Front Office Sports
- Available in: English
- Creators: Adam White Russell Wilde
- Editor: Dan Roberts (editor-in-chief)
- Website: www.frontofficesports.com
- Commercial: Yes
- Current status: Active

= Front Office Sports =

American sports news website

Front Office Sports, also branded by its acronym FOS, is an American news website centered around sports business.

==History==
Front Office Sports is a media and news organization covering sports business topics, originally intended to create a newsletter network based around the business of sports. It was established by Adam White while he was a student at the University of Miami (UM). White has stated that the website has its origins rooted in a class project during his freshman year at UM, in 2014. (Note: While some sources cite 2013 as the organization's establishment, and others cite 2017, most sources cite 2014.) The following summer, White posted in a UM sport administration Facebook group asking if anyone wanted to be involved, with the only response coming from Russell Wilde, who is the organization's chief operating officer.
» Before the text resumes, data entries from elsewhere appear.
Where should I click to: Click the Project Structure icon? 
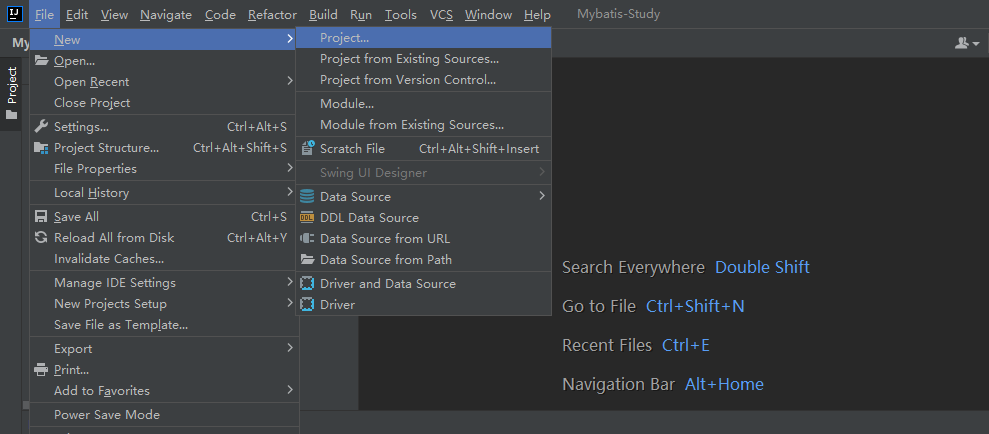[x=41, y=148]
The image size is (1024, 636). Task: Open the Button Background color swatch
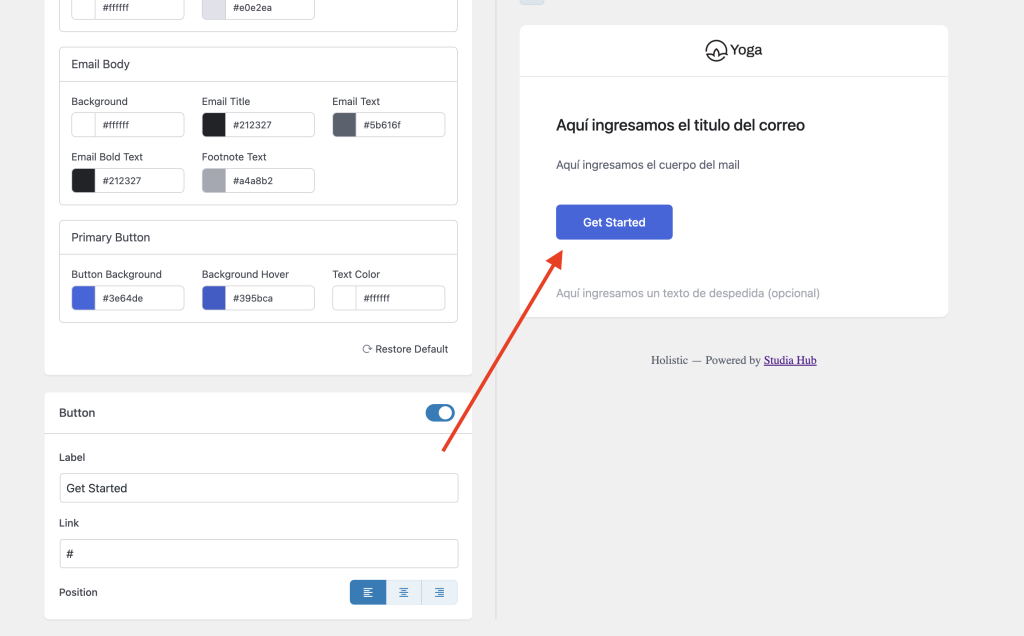tap(84, 298)
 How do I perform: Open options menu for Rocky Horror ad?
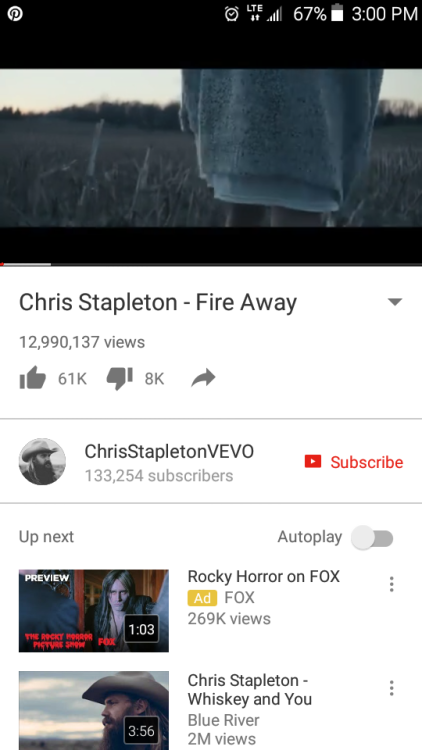[391, 584]
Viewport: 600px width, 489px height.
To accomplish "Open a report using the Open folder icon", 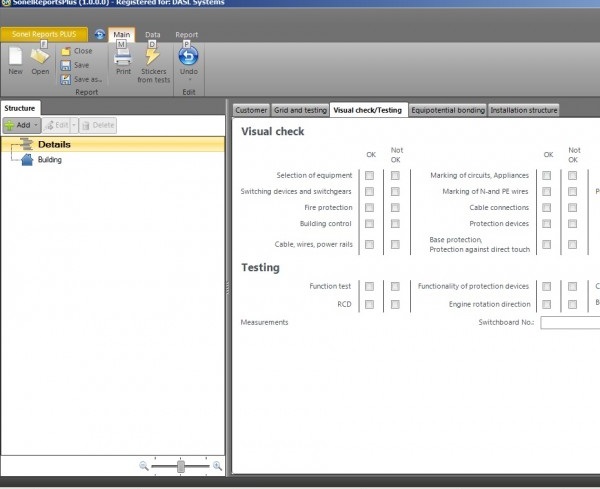I will click(40, 60).
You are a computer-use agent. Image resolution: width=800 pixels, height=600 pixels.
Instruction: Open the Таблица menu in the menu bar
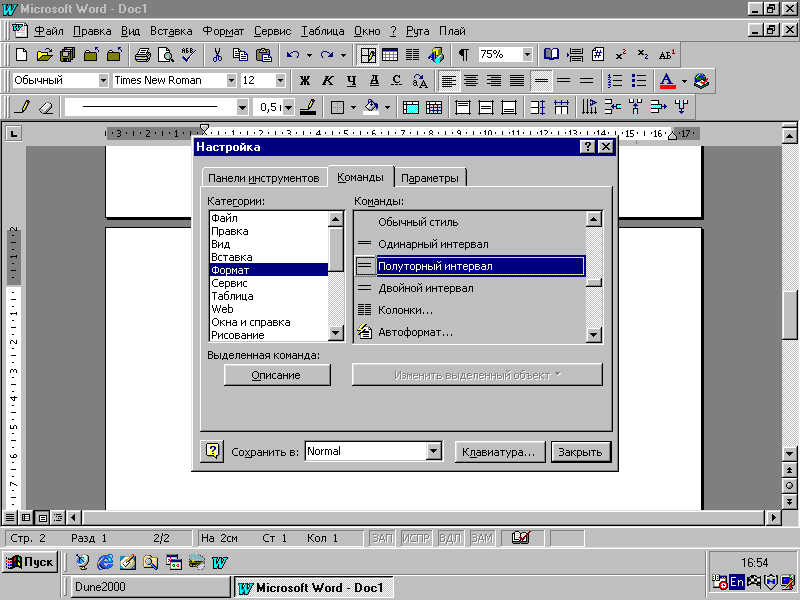(324, 31)
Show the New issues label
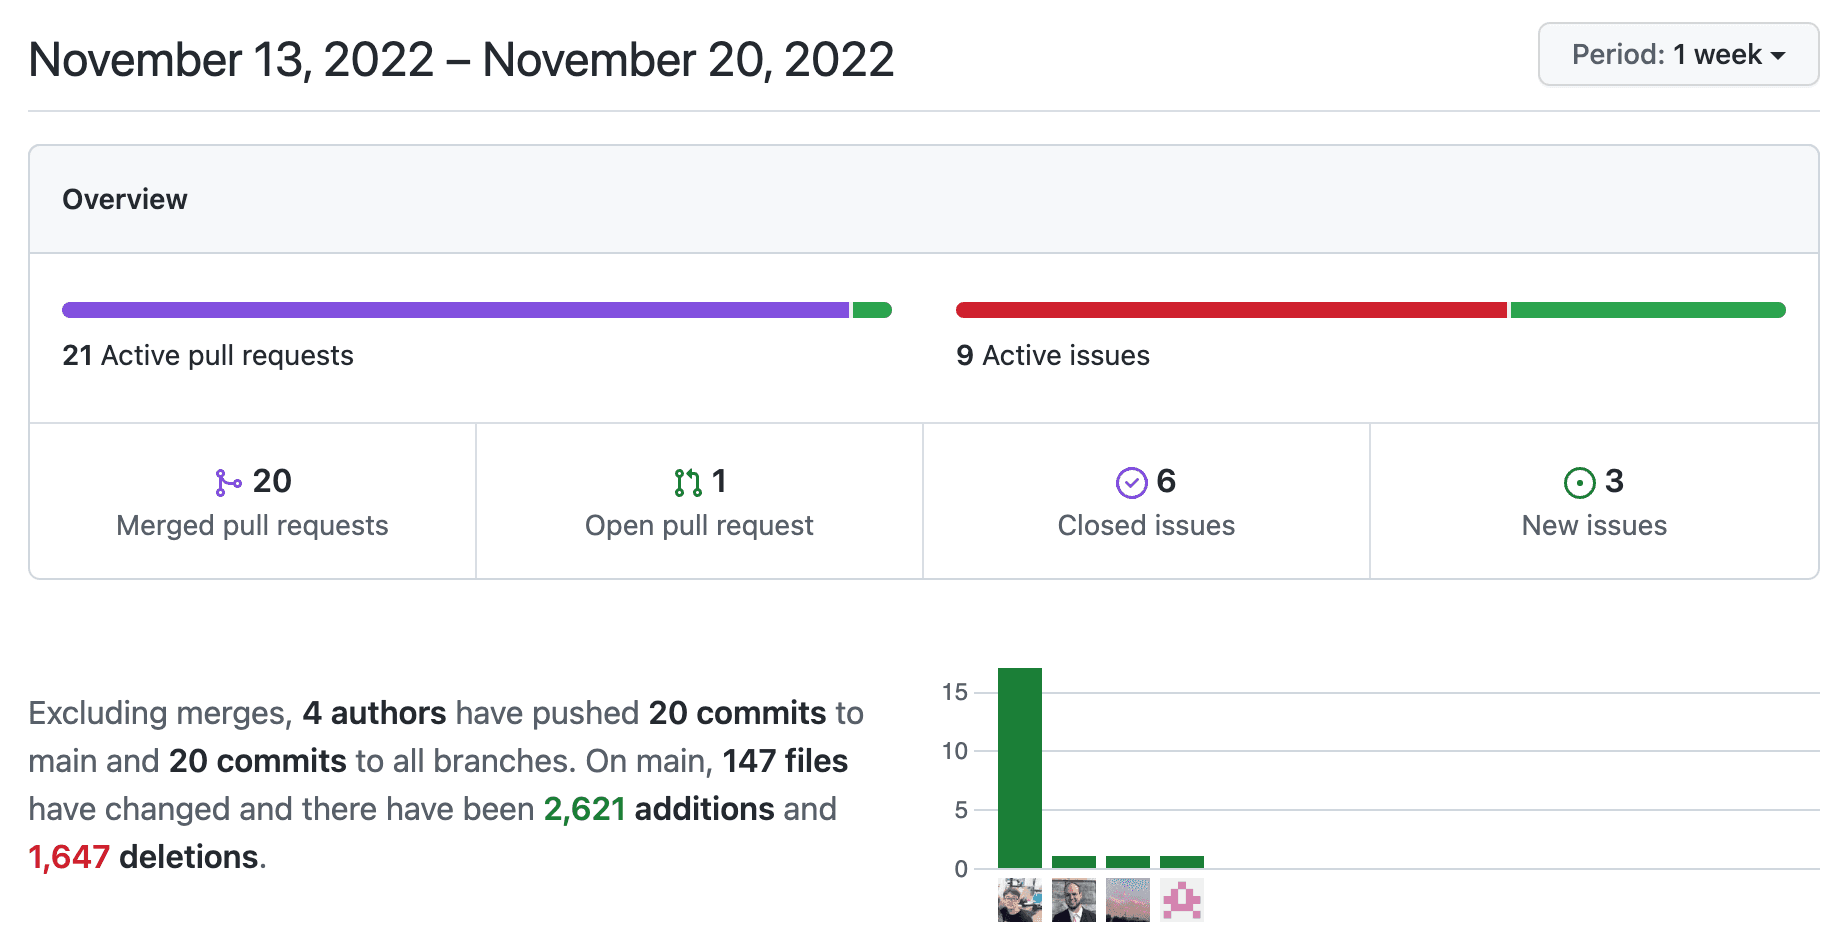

The two run FOS from New York, with White serving as the organization's CEO.

By 2021, the website's newsletter had accumulated over 500,000 free subscribers. That year, the site rebranded as FOS, and began selling paid subscriptions. Also in 2021, FOS began working with Public, an investment app on the subscription product Insights, which was aimed at college students. Run by former Goldman Sachs banker Liam Killingstad, Insights was sold as a $50 per month subscription service.

In 2022, FOS raised $5 million from Crain Communications at around a $25 million valuation. The following year, former CNN executive Jeff Zucker acquired a stake in FOS and also bought out Crain's shares. In July 2024, FOS hired Dan Roberts as its editor-in-chief; Roberts previously served in the same role at Variant, an early stage venture fund, and Decrypt, a cryptocurrency news site.